Defibrillatory action of glibenclamide is independent from ATP-sensitive K+ channels and free radicals.

This study investigated whether glibenclamide exerts a defibrillatory action and if this action is mediated by a blockade of ATP-sensitive K+ channels (K(ATP)) or by an anti-free radical mechanism. Aerobically perfused isolated rat hearts were subjected to 10 min of pacing-induced ventricular fibrillation (VF) followed by 10 min of perfusion without pacing (post-VF period), in the presence of solvent (controls), 1 microM K(ATP) blocker glibenclamide, 10 microM K(ATP) opener cromakalim, and their combination, respectively. In controls, pacing-induced VF caused a significant deterioration in cardiac function in the post-VF period. Spontaneous defibrillation was 42%. Glibenclamide improved post-VF cardiac function and resulted in 100% (P < 0.05) spontaneous defibrillation.
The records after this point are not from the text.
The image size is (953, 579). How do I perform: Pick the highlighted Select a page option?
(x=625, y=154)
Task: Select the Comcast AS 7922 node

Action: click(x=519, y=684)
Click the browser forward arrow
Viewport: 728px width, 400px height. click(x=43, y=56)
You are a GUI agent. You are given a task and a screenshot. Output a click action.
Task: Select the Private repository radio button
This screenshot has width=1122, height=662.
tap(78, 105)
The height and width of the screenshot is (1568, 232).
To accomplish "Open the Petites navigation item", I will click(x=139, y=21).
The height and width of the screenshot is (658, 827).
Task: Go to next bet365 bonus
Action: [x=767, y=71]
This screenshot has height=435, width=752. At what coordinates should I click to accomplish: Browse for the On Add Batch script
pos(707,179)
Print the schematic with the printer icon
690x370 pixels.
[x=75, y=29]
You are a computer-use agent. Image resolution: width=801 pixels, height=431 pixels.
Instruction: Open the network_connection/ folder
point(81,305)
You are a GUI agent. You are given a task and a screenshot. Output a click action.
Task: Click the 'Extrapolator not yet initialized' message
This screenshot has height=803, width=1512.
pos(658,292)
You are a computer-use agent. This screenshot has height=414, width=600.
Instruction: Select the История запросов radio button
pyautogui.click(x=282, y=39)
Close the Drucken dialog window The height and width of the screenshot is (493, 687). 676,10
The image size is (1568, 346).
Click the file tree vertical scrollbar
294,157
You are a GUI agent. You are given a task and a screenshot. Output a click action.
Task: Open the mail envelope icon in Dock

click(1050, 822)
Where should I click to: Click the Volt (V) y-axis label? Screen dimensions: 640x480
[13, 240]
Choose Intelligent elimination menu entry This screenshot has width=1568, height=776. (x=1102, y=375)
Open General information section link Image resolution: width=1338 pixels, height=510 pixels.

Cromakalim did not significantly affect post-VF cardiac function and the incidence of spontaneous defibrillation as compared with controls. The combination of the compounds improved cardiac function and resulted in 83% (P < 0.05) spontaneous defibrillation. In separate experiments, 2,5-dihydroxybenzoic acid formation in the perfusate as a marker of hydroxyl radical formation was measured by high-performance liquid chromatography and cardiac superoxide production was assessed by lucigenin-enhanced chemiluminescence during pacing-induced VF. Glibenclamide did not affect hydroxyl radical generation or myocardial superoxide content during VF. The conclusion is that glibenclamide exerts a defibrillatory action and improves post-VF cardiac function in rat hearts and these effects are independent from K(ATP) and free radicals.